Voters did the right thing then, and I expect them to do the right thing Tuesday with a resounding “yes” vote. For more than 150 years, big sacrifices and bold moves for education have been the norm here.
Smalls was elected to the Beaufort County school board before he served as a delegate to the 1868 state constitutional convention in Charleston. It was there that “on the issue of public education, Robert Smalls stepped to the front and led the convention,” says the second volume of our county’s history written by Stephen R. Wise and Lawrence S. Rowland.

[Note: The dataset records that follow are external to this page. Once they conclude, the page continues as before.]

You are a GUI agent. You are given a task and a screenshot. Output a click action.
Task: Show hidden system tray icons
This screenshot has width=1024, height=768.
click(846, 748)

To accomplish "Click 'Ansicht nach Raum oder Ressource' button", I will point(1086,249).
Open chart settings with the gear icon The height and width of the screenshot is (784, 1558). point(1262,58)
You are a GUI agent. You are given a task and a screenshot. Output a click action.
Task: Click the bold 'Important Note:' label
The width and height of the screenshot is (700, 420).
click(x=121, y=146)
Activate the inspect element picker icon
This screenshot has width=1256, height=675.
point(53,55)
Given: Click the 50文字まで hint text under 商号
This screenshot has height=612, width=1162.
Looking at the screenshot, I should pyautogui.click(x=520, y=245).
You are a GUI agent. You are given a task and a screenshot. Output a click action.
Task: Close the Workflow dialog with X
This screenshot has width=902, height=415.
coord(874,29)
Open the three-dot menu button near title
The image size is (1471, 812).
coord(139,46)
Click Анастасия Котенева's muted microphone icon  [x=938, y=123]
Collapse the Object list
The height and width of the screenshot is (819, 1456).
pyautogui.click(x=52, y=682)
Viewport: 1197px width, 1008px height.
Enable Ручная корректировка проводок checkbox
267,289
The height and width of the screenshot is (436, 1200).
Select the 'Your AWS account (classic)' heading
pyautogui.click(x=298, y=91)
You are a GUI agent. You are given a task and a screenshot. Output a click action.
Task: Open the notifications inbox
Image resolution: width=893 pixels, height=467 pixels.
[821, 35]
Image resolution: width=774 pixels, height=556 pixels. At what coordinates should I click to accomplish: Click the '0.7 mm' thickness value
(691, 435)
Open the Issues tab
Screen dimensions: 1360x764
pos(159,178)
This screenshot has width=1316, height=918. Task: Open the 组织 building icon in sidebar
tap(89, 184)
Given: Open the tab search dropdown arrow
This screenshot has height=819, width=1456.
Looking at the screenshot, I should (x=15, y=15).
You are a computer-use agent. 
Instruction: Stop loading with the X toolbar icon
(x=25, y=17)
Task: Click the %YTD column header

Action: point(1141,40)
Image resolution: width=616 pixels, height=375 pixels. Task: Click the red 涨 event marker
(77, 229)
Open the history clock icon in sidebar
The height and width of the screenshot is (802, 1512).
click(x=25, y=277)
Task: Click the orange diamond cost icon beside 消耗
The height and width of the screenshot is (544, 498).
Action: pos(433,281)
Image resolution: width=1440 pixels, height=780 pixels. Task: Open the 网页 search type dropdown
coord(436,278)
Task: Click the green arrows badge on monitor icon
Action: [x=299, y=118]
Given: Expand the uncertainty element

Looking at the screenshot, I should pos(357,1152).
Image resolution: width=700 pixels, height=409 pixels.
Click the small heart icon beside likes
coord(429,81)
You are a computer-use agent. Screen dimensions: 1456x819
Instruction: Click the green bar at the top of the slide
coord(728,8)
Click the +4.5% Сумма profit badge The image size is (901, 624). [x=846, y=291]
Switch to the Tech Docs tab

The historians tell us that this hugely successful man who had very little education “offered a resolution that inserted an article in the constitution providing for ‘a system’ of common schools ‘to be open without charge to all classes of persons.’ ” He sought “six months of free public education per year for all children from ages seven to 14” and he wanted it to be compulsory.
That laid the constitutional foundation for the public school system of South Carolina, the historians say, adding that beyond the many lasting contributions of Smalls to the history of Beaufort County, “his contribution as a principal founder of South Carolina’s public schools was probably his most influential.”
Nobody said it was going to be easy, and it hasn’t been. But from the beginning, we have seen the public go farther than the accepted norm to provide for education.
On Hilton Head Island, the small, wood frame Cherry Hill School stands as a rare, tangible exhibit. It was built by the county in 1937 to serve Gullah elementary school students of the Baygall and Cherry Hill area. But the county did not do that until the local cash-poor parents raised money to buy the land. Then, the parents continued to support it with maintenance and upkeep.
Those parents were following their forebears, who supported “missionary” school teachers from the Northeast to educate freedmen here during the Civil War by providing cut firewood, shucked oysters and a horse for transportation. And they followed the freedmen of the Mitchelville village that sprang up during the Civil War down the road, a village that pioneered compulsory public education.
In northern Beaufort County, the Christensen family underwrote an entire school campus that was eventually folded into the public school system as the Shanklin School.
Over the years, the public has chipped in for transportation, artists in residence, additional staff positions, school stadium construction, campus beautification, student mentoring, perks for the Teachers of the Year, discount cards for teachers in local stores, grants for innovative classroom projects, trips to the nation’s capital, extra support for theater and athletics, job-shadowing and career fairs, help with uniforms, after-school learning programs, and backpacks of nutritious food for the weekends.
And yes, it has required many a “yes” vote to keep up with an endless challenge — and one of our proudest traditions.